• _GOAL_
In the passage on managed pressure drilling, what are reactions to unexpected pressure events limited to under traditional drilling techniques?
---------- GIVEN PASSAGE
Dynamic formation mapping and design kick tolerance among critical enablers to fully realize benefits of MPD
By Oscar Gabaldon, Romar Gonzalez Luis, Patrick Brand, Sherif Saber, Anton Kozlov and William Bacon, Blade Energy Partners; and Catherine Sugden, Sugden Consulting
Inherent to the unpredictable nature of high-pressure, high-temperature (HPHT) reservoirs and exploratory wells, especially in deepwater, are increased operational costs due to nonproductive time (NPT) and operational problems.
Typically considered after the initial well design process, managed pressure drilling (MPD) techniques are well recognized as a cost-effective approach to increasing the likelihood of achieving well and cost objectives for challenging wells with narrow windows.
However, the implementation of MPD early in the project life cycle offers further potential savings that many operators have been missing. The key to these gains is in exploiting MPD’s improvements in operational efficiency, risk mitigation and safety enhancement during well design and planning.
By including MPD in the design and planning process, the operator can optimize the design sufficiently to eliminate one or more casing strings with no compromise to the likelihood of successfully reaching target depths. In many cases, the probability of success can be enhanced.
With traditional drilling techniques, reactions to unexpected pressure events are limited to adjusting mud weight, shutting in the well, or both. These are slow and costly processes that can lead to significant hole problems and NPT. With traditional drilling, having unexpected pressure events is, therefore, highly undesirable. Its impact on design is that casing seat selection be based on conservative pressure estimates, minimizing the chance of needing to adjust the well pressures rapidly. This leads to well designs that are quite static, limited to a single base case and perhaps one or two contingencies, long before the rig is even on location.
The game changer for design with MPD is two-fold: the ability to swiftly react to unexpected pressure events without incurring NPT or hole problems, and increased information about downhole pressures while drilling. With MPD and the right planning in place, casing seats can be pushed as deep as possible based on the actual pressures encountered, and must no longer be restricted to conservative estimates established from offset wells.
This work forms part of an initial phase of a comprehensive long-term project aiming to integrate MPD into two main components of well design: MPD adaptive well design, and statistical analysis based on variations of load, strength or both.
Value added by accounting for benefits and enablers facilitated by MPD in the early stages of the project life cycle is addressed, including case studies that show cost savings due to the impact of taking advantage of dynamic processes facilitated by MPD. Guiding criteria aiming to constitute a systematic and integrated approach to ensuring well integrity and optimizing a well design, while considering the operational implications and integral cost benefits, are also proposed to the industry.
Impact of MPD on a well business case
The presence of significant risk has always characterized the oil and gas industry. In evaluating candidate wells, a business case weighs risked value against risked cost. MPD can impact both sides of this equation.
--------------------
---------- COLLECTED DATA
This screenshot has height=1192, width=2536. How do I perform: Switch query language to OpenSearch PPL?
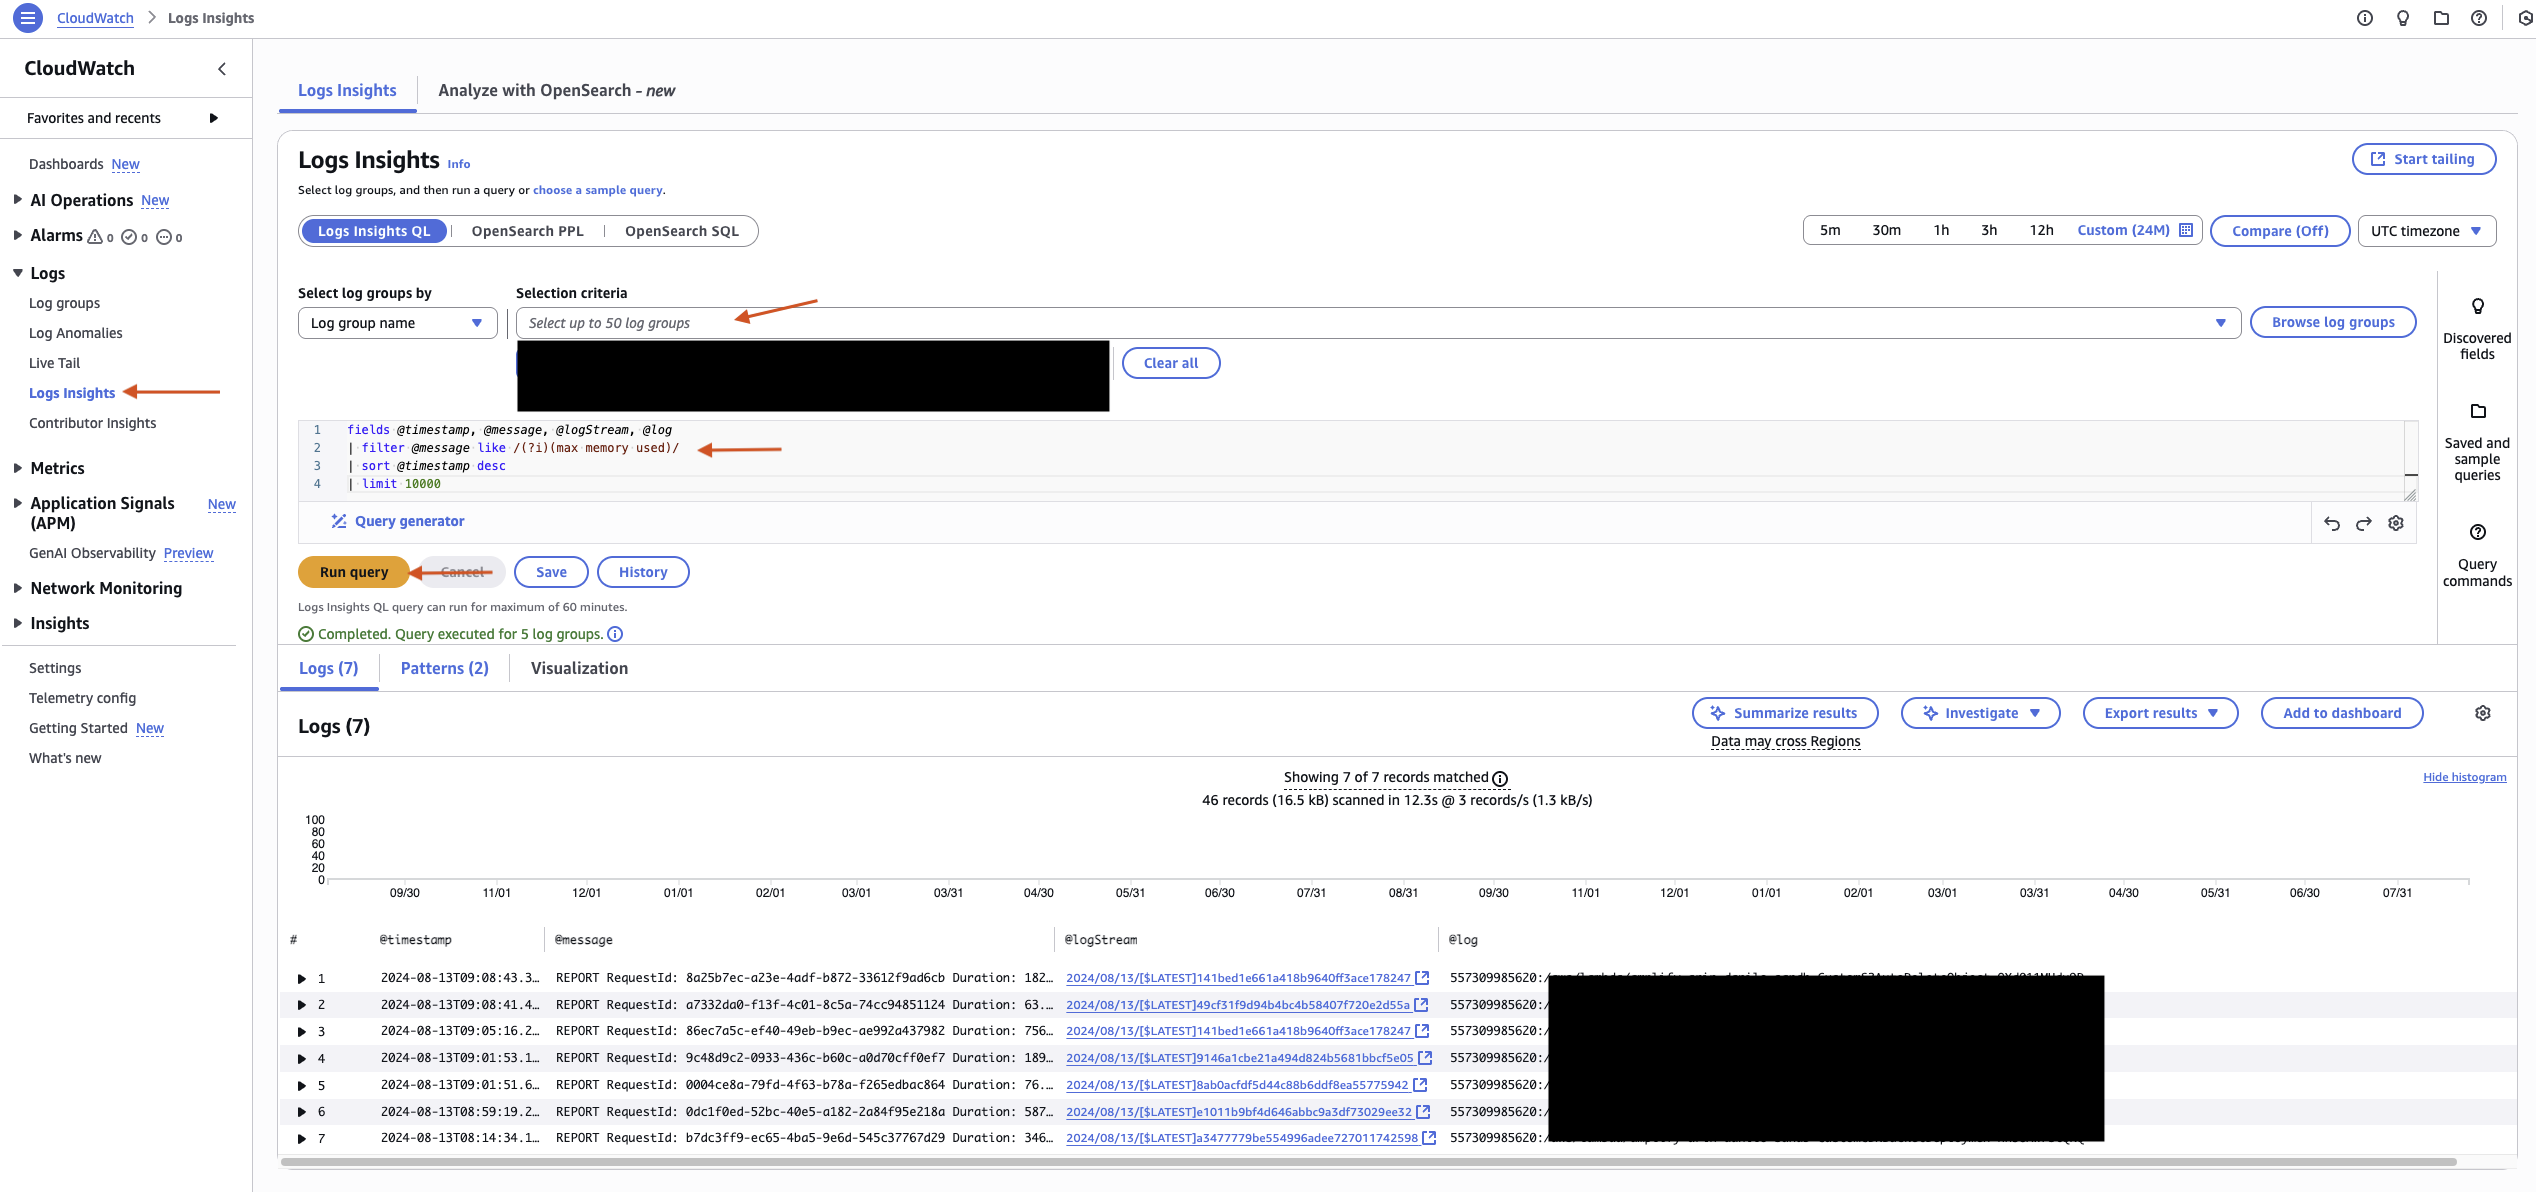click(x=527, y=230)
--------------------
• _EXPECTED ANSWER_
Adjusting mud weight, shutting in the well, or both.